Twin Club M.C. has been hosting the biggest and most raucous biker event in all of Scandinavia for 33-years now. Bikers from all over Europe ride in droves to compete and check out bikes from as far away as the U.K., Spain, Holland, Italy, Russia, and Finland. With over 100 acres of land behind their club house, tents start popping up as far as a week in advance of the show on the waterfront in the quaint little sea-side town of Norrtelje about an hours ride North of Stockholm.
It's one of my personal favorite shows. If you're an old gray beard like me, you long for the runs of days gone by where you just show up with your tent strapped to your handle bars, a cutie on the bitch pad and your saddle bags stuffed full of moonshine and beef jerky. No rip-off vendors charging you $5.00 for a bottle of designer water or tents full of bubble wrapped bling-bling for your shiny new Harley. No hotels bending you over for $300 a night for a $30 hotel room. For the Swedish equivalent of a crisp $20 bill, you get into the show, a place to pitch your tent for up to a week, 3 stages of kick ass music all day and night and get this, $1.00 beers!
Damn, I miss the old days here in the States before Discovery's Biker Build-Off and the Turtle Heads gave every asshole with a Gold Card the idea that they too could be hard-core bikers, but I digress.
With well over 500 different styles of bikes entered this year, judging the show was a little overwhelming, especially when you toss into the mix the distractions of the fabled hot Swedish Blonde honeys roaming the rows of innovative hand crafted creations.
American biker culture is over the top across the pond. Seems that everything Yankee made is in high demand on the Swede's priority list and to my great fortune and this even extends to bald, bearded biker photojournalists, a fact that I continue to be eternally grateful for. So with a hottie on each arm, I proceeded to do my best to separate the wheat from the chaff, both bike and babe-wise.
The five member jury consisting of myself, a Swedish biker photojournalist, a highly respected Swedish custom bike painter, a mega-talanted Swedish bike designer/engineer and a British representative of the World Championship of Custom Bike Building show held at Sturgis hunkered down and went over every bike in as much detail as possible.
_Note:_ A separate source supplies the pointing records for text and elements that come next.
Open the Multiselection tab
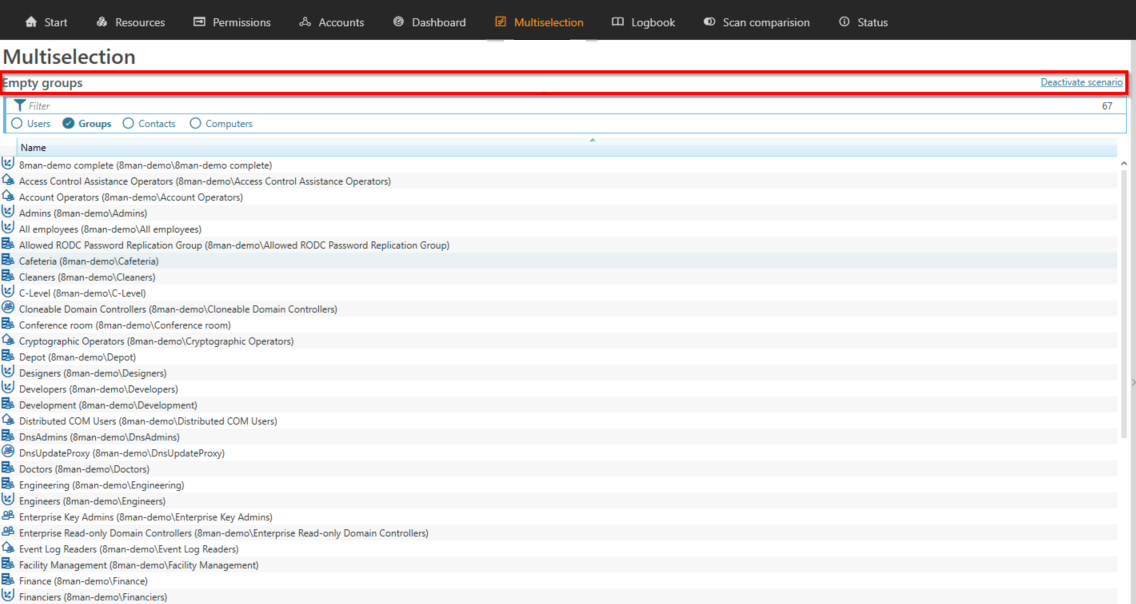Image resolution: width=1136 pixels, height=604 pixels. tap(539, 22)
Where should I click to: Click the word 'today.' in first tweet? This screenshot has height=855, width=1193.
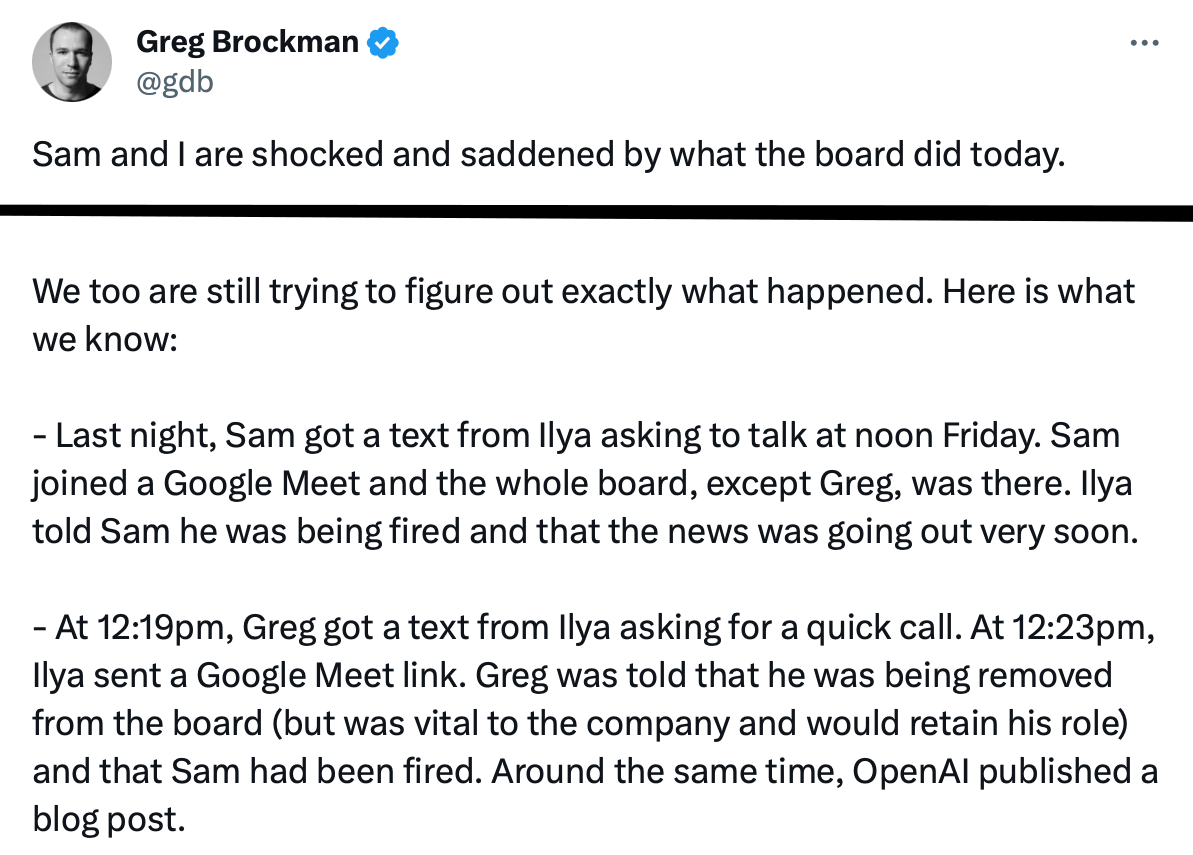click(1017, 154)
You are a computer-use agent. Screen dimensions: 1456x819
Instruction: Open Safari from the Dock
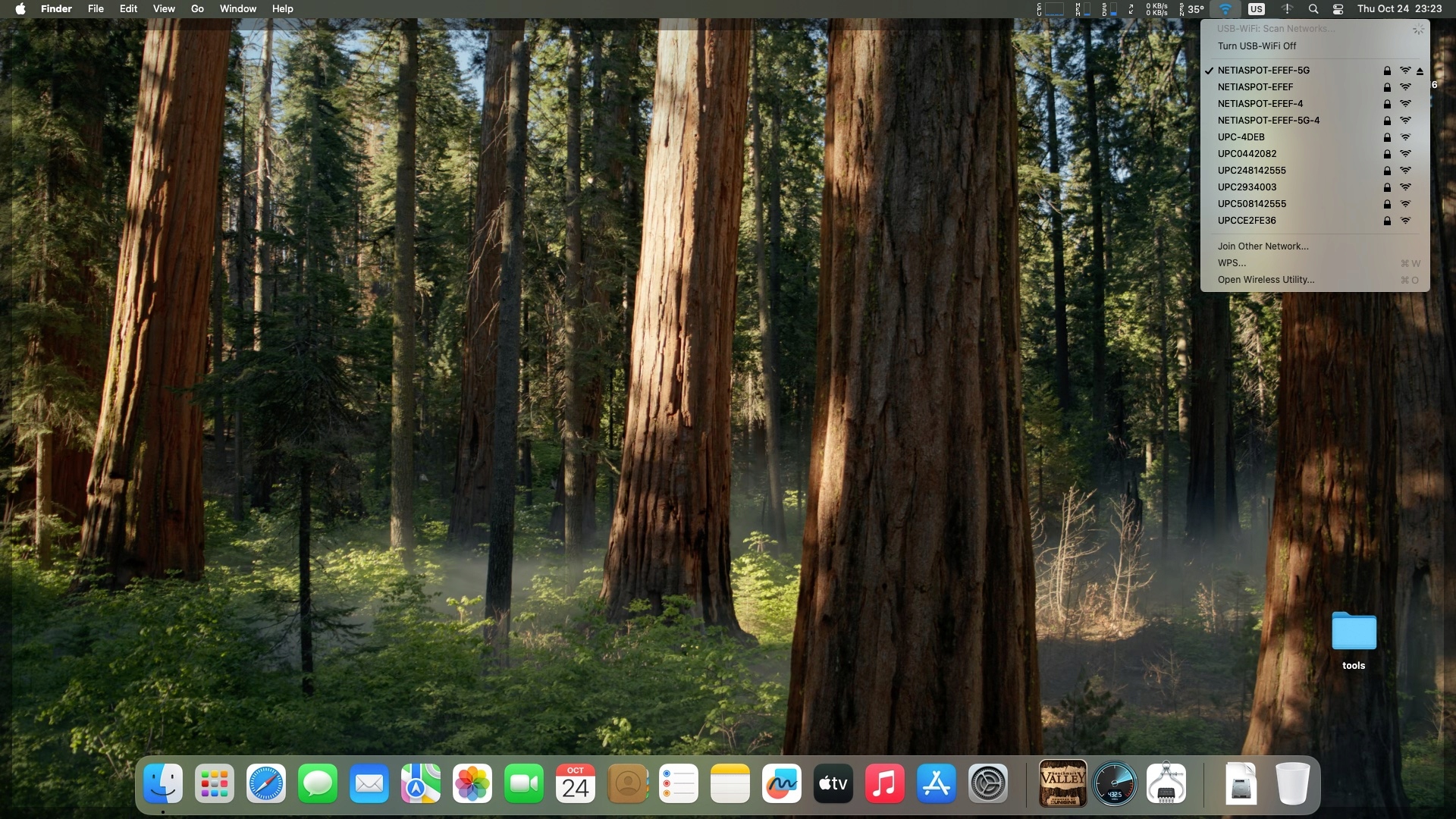[x=266, y=784]
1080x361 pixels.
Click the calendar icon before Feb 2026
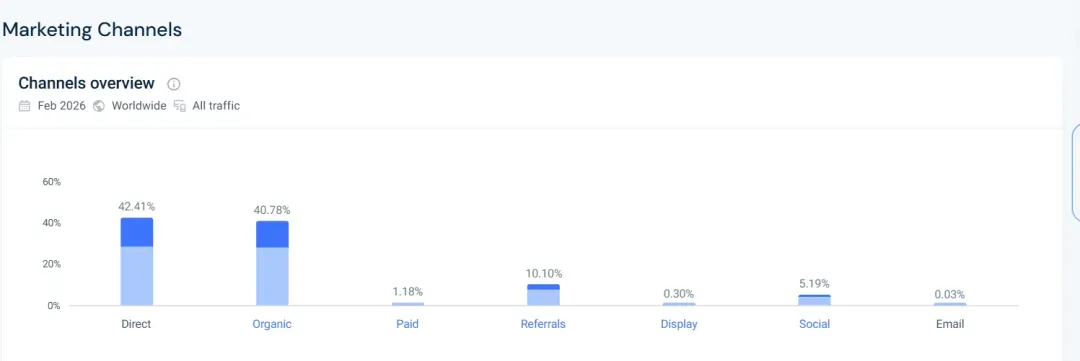(x=25, y=106)

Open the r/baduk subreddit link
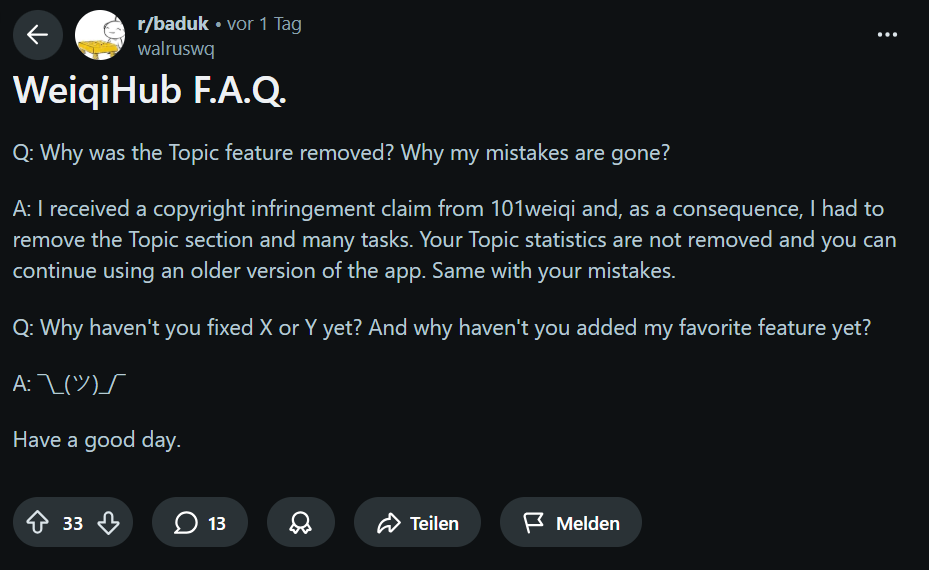pos(173,24)
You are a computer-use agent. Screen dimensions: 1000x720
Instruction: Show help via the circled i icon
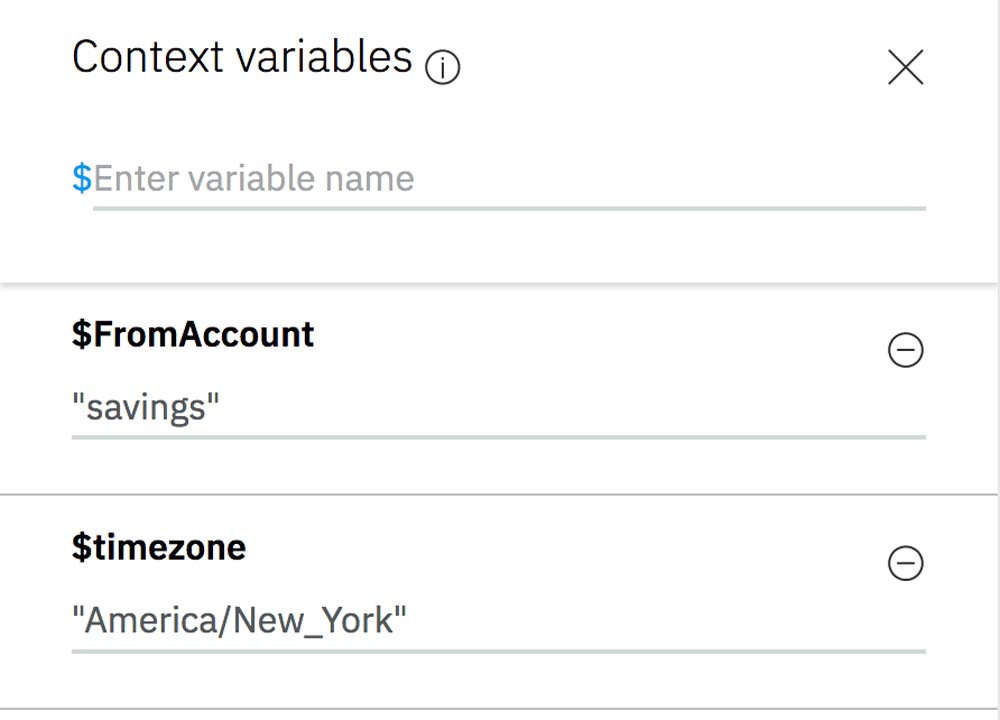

I personally saw some fabrication and engineering details that I'd never seen before in my long, albeit sometimes checkered career. That's one of the main reasons I have flown over to Sweden's Custom Bike show for the past few years.
It's not your exclusive high-dollar circus sideshow that many of our U.S. events have turned into. You, for one thing, won't see any trailers at this show. It's strictly a ride-in event and the Europeans take this very seriously.
The town of Norrtelje pulls out all the stops to help make this show the wonder that it has become by letting the club hold the show in the town's Societyparken (Peoples-Park) on the sea-side canal and even has put up a considerable chunk of change to erect a temporary pontoon bridges across the canals to help the flow of thousands of people who have discovered and flock to the show every June.
This years winner, a hot Swedish built flat tracker style creation 8-valve custom built honey, walked away with over $10,000 in prizes and expense money to take himself and his bike to the Black Hills of South Dakota to compete in A.M.D. Magazine's “World Championship of Custom Bike Building” to be held in downtown Sturgis where he will compete with the best bikes from the international affiliate events held all over the globe. If you find your self in Sturgis this August and feel like braving your way through the traffic down to Lazelle St., you won't want to miss one of the biggest displays of the worlds finest custom bikes.